* _What you should do_: Retype the material that follows exactly, limited to the lines from the one with "How do I perform: Tap" through the one with "Screen dimensions: 1512x784", and keep out all pictures.
----- Information
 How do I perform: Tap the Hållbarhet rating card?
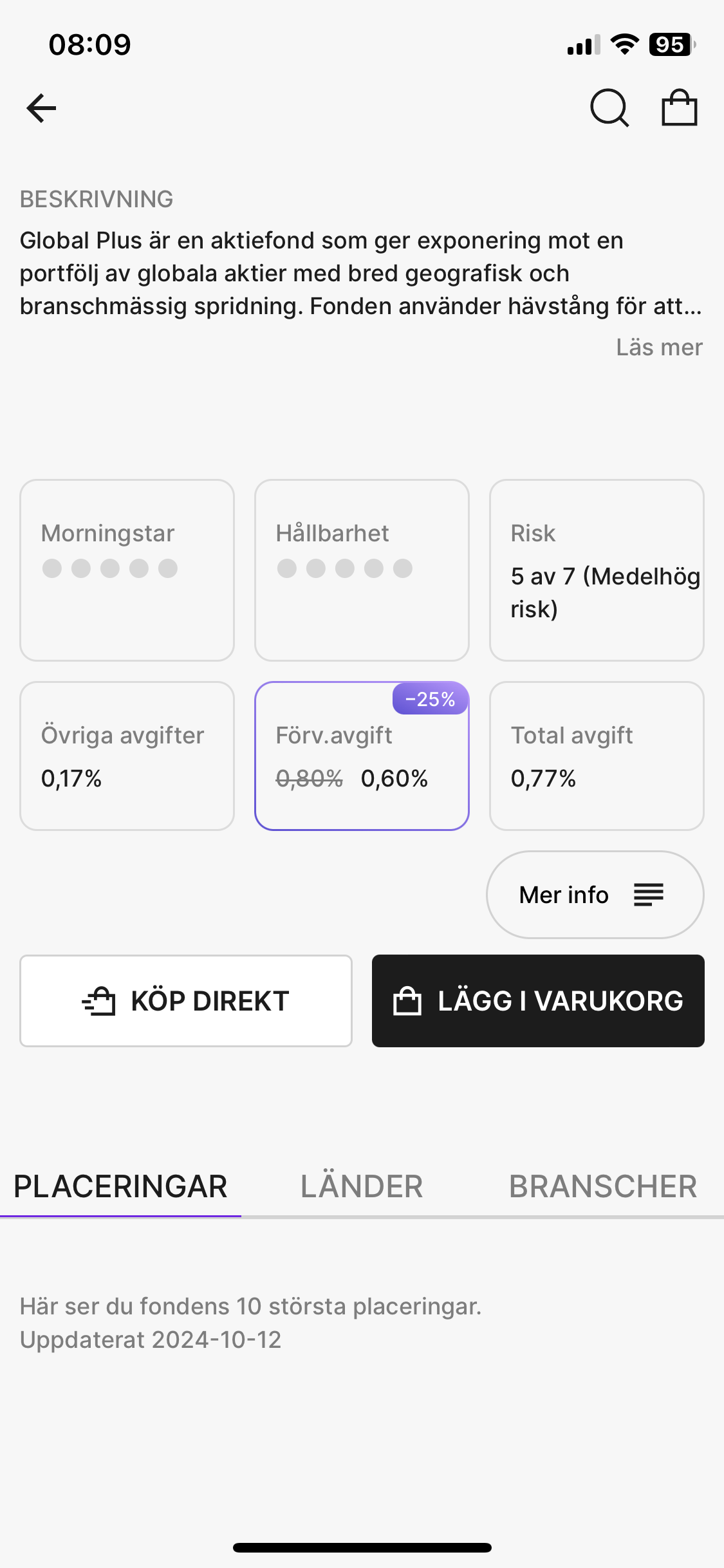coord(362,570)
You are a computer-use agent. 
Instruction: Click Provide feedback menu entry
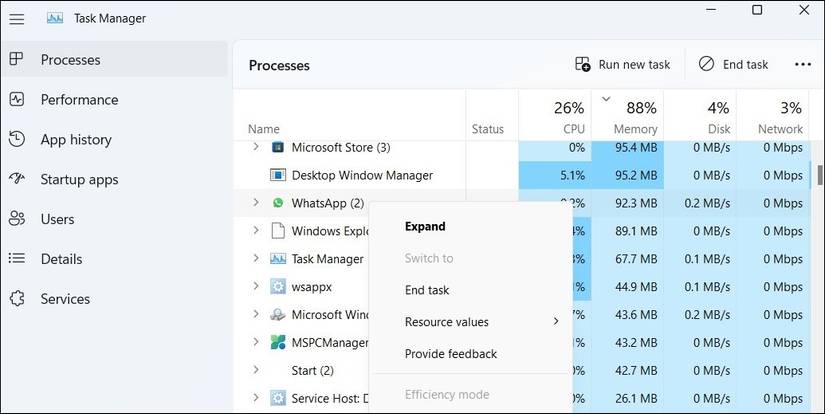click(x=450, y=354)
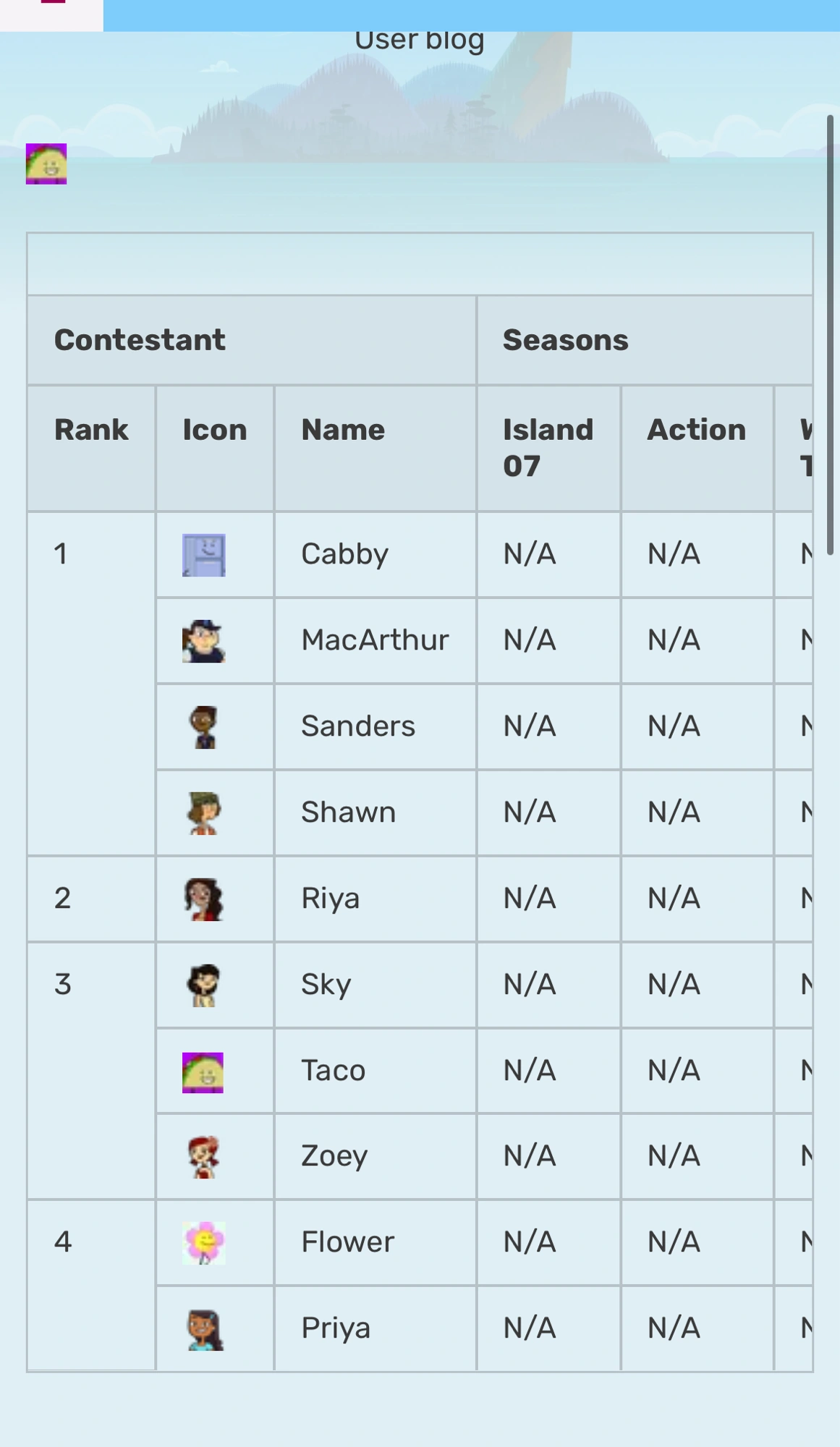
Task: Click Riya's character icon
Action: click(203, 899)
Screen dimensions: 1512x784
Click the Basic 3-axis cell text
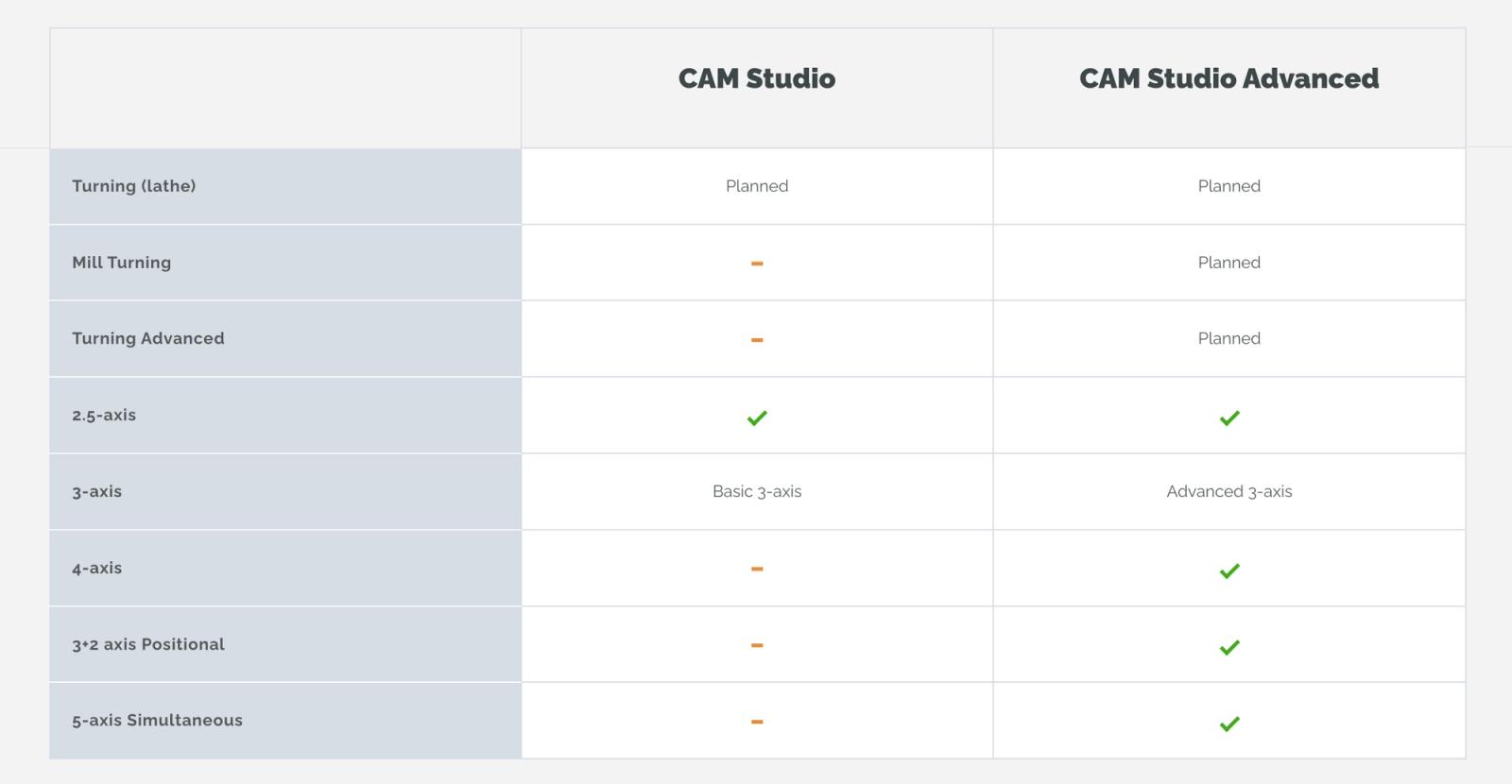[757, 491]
----------
----- Information
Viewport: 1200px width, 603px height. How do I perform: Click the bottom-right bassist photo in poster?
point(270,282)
----------
* _Answer below_:
 How do I perform: Tap the Hållbarhet rating card?
coord(362,570)
You are a computer-use agent. 
Instruction: Click Provide feedback menu entry
click(x=450, y=354)
Task: Click Riya's character icon
Action: click(203, 899)
Screen dimensions: 1512x784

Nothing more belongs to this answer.